L’énergie solaire est celle qui accueille le plus de sentiments positifs sur le territoire français. Après des années en demi-teinte, les acteurs de la filière sont plutôt optimistes quant au développement de celle-ci ces dernières années, notamment via les avancées législatives qui ont permis le développement du photovoltaïque. La loi de transition énergétique pour la croissance verte d’août 2015 (LTECV) a notamment ouvert de nouvelles perspectives quant au déploiement de nouveaux modèles de rémunération de l’énergie verte ou d’autres modèles d’affaires comme l’autoconsommation. En réponse à de fortes ambitions, faisant du photovoltaïque un des centre névralgique de la transition énergétique française, la filière du solaire devrait donc en 2023 se situer à peine sous celle de l’éolien et de l’hydroélectricité, et permettrait de créer 10 000 emplois en sus d’ici là.

L’énergie solaire comme vecteur majeur d’emploi ces prochaines années

Avec l’impulsion de la ministre de l’énergie Ségolène Royal, le solaire devrait doper sa course et ravir les professionnels du secteur : ces derniers estiment à 10 000 le nombre d’emplois en plus qui pourraient voir le jour d’ici 2023, chose qu’ils espèrent bien être entendue par les candidats à l’élection présidentielle, pour rester dans les priorités gouvernementales.
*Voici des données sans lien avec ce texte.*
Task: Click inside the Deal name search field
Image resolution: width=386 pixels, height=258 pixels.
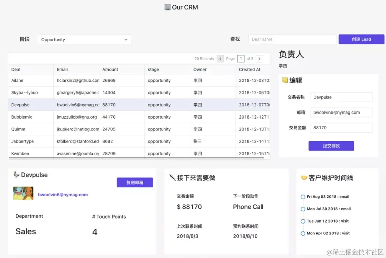Action: tap(292, 39)
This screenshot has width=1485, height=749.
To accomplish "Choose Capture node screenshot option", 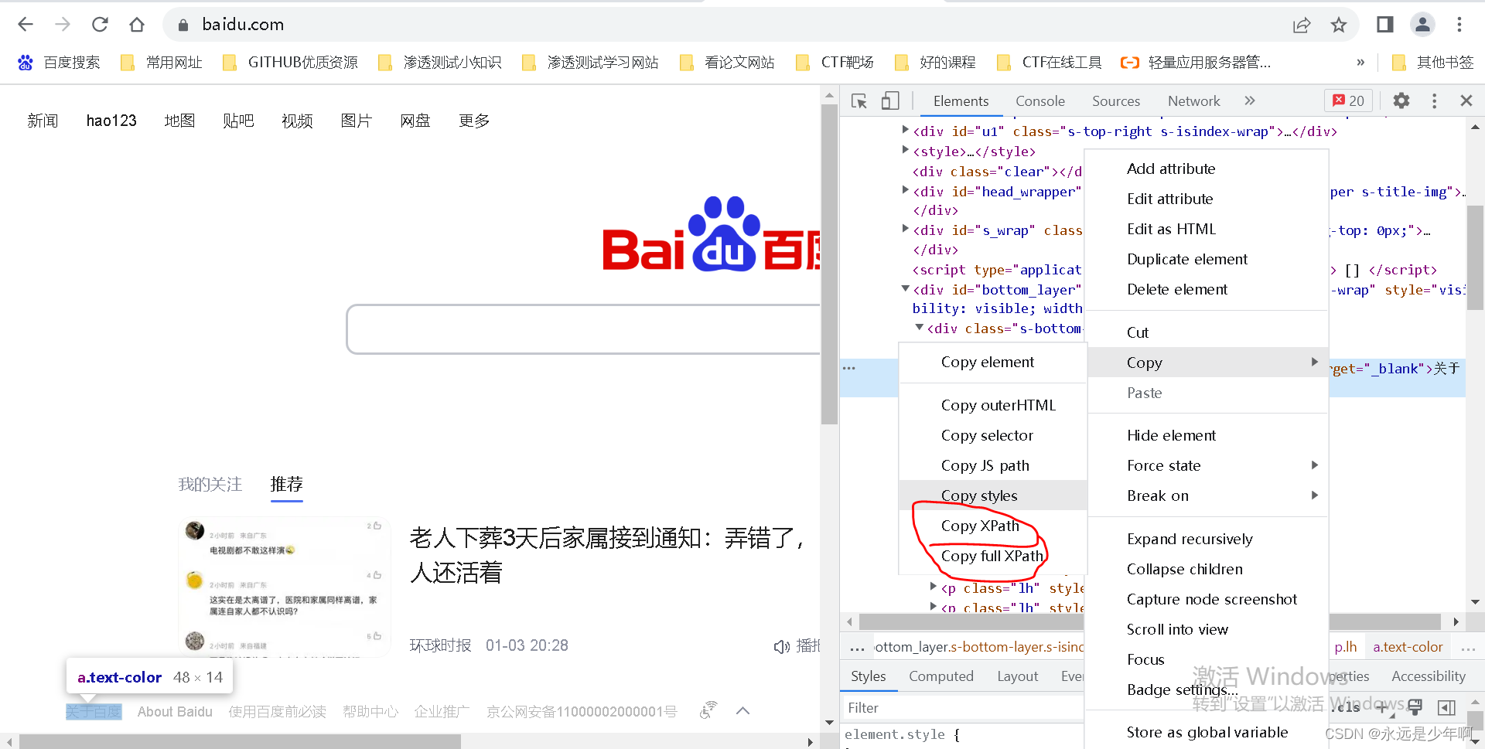I will 1212,599.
C’est en ce sens que le syndicat professionnel Enerplan a commandité une étude prévisionnelle à un groupement de cabinets : celle-ci vise la valorisation des retombées socio-économiques de la PPE (programmation pluriannuelle de l’énergie), et le chiffre d’affaires qu’elle sera susceptible également d’apporter en plus à la filière. Le président d’Enerplan précise qu’au total, c’est près de 25 000 emplois « pérennes et non délocalisables » qui pourraient voir le jour d’ici à 2023.

Un fort développement du photovoltaïque en prévision

Le plan de développement verrait donc la création de 10 000 emplois dont 62% d’emplois directs selon les informations des Echos, venant s’ajouter aux 11 500 emplois qui courent actuellement. Les appels d’offres récurrents permettent de valoriser un objectif pour le photovoltaïque d’arriver entre 18,2 et 20,2 GW installés en 2023, et donc entre 11 et 13 GW de prévu de plus qu’à l’heure actuelle. Des milliers d’emplois en plus pourraient voir le jour si le parc solaire parvenait à atteindre les 22 GW en 2023, permettant en parallèle aux collectivités locales de voir de nouveaux revenus dans leur escarcelle, estimés à 128 millions d’euros par an à compter de 2023, et avec des recettes fiscales annuelles encore plus élevées. L’idée est également de pouvoir se désolidariser d’un soutien public quelconque d’ici à 2025 fonction de l’ensoleillement de certains lieux : dans cette optique l’étude montre du doigt une baisse des coûts globaux pour les collectivités quant aux installations solaires, qui sont majoritairement subventionnées aujourd’hui ; le soutien passerait de 76€ par mégawattheure à 51€ en 2023 par exemple, en considérant le coût à venir de l’électricité solaire.

Et le solaire thermique ?

L’étude comprend un volet sur le solaire thermique, qui montre que les coûts devraient stagner versus une plus franche baisse entre 2010 et 2015. Si la filière se structure davantage, le solaire thermique collectif possède en revanche un fort potentiel : celui d’être compétitif dans le giron des solutions alternatives dans le sud de la France, dès 2019. La prise en compte de la réglementation énergétique dans le neuf, ainsi que la « bonne » diffusion de la stratégie bas carbone pour abaisser les émissions de CO2 dans le parc bâti, permettrait de faire tout autant décoller la filière qui comprend à date environ 1500 salariés. Si l’objectif est plus incertain, les possibilités sont là. En effet, dans un communiqué commun récent, Enerplan Qualit’EnR et Uniclima soulignent que le solaire thermique pour la production d’eau chaude sanitaire ou pour le chauffage, est un des meilleur service en terme d’efficacité énergétique. L’association Qualit’EnR, pour appuyer cette qualité d’installation, va donc proposer une toute nouvelle formation en ligne au mois de mars, quant à l’étiquetage énergétique des équipements. Enfin, il est à noter que pour pallier son retard en matière d’installation de chauffe-eau solaires, la Corse, qui jouit d’un potentiel naturel fort en la matière, s’est dotée récemment d’une charte pour relancer la filière.